Weblog: Kunstwort aus Web und Log(buch). Ein Online-Journal, das meist von einer einzigen Person mit Inhalt gefüttert wird. Um ein Weblog zu betreiben, bedarf es keiner besonderen technischen Fähigkeiten; der Schwierigkeitsgrad ist ähnlich dem beim Versenden einer E-Mail. Die Texte reichen von anspruchsvollen Aufsätzen bis zu Filmkritiken oder Kochrezepten. Eine wichtige Rolle nimmt die Kommentarfunktion ein. Sie erlaubt es Lesern, eine Stellungnahme zu einem Eintrag zu hinterlassen. Oft entstehen so leidenschaftlich geführte Debatten.

Blog: Kurz für Weblog.

Blogger: Weblog-Autor

Blogosphäre: Die Gesamtheit aller Weblogs. Blogs sind per Hyperlink stark miteinander vernetzt; die Blogosphäre kann somit auch als Informations- und Gesprächsraum der Blogger begriffen werden. Weltweit soll es 30 Millionen aktive Weblogs geben. In Europa breitet sich die Blogosphäre in unterschiedlichem Tempo aus. In Frankreich existieren bereits mehrere Millionen Blogs; nach einer Regierungsstudie führt schon jedes zweite französische Schulkind ein eigenes Weblog. In Deutschland ist Bloggen noch ein Randphänomen: Gerade einmal 60000 deutsche Online-Journale zählt die Website Blogstats.de.
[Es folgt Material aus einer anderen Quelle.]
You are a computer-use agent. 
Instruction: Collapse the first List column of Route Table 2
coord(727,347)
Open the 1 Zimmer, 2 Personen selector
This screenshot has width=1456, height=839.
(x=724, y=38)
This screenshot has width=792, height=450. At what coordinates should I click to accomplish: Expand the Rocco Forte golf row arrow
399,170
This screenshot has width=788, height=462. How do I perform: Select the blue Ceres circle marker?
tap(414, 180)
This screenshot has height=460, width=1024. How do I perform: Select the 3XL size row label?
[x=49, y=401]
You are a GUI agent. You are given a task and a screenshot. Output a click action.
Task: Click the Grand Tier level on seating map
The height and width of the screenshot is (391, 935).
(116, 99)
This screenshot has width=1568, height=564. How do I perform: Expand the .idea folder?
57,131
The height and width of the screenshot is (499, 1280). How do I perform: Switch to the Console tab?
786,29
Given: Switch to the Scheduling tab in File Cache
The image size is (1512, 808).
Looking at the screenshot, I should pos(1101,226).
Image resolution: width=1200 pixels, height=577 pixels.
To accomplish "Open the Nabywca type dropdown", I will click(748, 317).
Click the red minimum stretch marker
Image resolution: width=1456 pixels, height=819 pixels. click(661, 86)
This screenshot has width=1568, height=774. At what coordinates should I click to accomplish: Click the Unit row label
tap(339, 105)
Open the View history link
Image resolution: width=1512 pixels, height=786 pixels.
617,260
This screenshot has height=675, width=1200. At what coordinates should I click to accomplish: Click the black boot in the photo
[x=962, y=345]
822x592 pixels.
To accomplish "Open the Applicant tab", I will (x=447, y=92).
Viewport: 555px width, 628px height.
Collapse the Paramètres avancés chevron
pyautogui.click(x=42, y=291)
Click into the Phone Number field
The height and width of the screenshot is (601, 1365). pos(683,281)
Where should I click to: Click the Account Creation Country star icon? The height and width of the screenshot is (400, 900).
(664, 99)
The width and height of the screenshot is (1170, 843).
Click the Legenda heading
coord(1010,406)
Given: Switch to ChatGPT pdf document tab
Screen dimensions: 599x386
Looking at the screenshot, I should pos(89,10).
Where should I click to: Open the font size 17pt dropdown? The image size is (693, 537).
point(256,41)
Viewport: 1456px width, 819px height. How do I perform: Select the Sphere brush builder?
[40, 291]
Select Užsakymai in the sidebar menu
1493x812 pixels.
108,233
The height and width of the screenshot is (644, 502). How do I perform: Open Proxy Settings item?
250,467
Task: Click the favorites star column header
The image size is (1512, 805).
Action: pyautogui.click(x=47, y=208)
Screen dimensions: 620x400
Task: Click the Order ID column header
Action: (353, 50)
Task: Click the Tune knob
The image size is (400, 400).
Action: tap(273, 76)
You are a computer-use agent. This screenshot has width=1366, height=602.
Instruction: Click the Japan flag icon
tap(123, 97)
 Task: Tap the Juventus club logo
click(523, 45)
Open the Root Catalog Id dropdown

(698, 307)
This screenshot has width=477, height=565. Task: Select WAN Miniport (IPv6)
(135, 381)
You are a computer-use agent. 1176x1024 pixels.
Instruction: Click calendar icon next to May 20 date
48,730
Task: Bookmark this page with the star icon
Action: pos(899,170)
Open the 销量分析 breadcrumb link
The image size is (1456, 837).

Social Software: Anwendungen, welche die menschliche Kommunikation, Interaktion und Zusammenarbeit unterstützen. Neben Weblogs gehören dazu auch

Wikis: Websites, auf denen jeder Besucher den Inhalt ändern, ergänzen oder auch löschen kann. Ein besonders populäres Wiki-Exemplar ist die freie Enzyklopädie Wikipedia. Je nachdem, wie weit man die Definition fasst, fallen auch Chat, Instant Messaging oder E-Mail unter Social Software.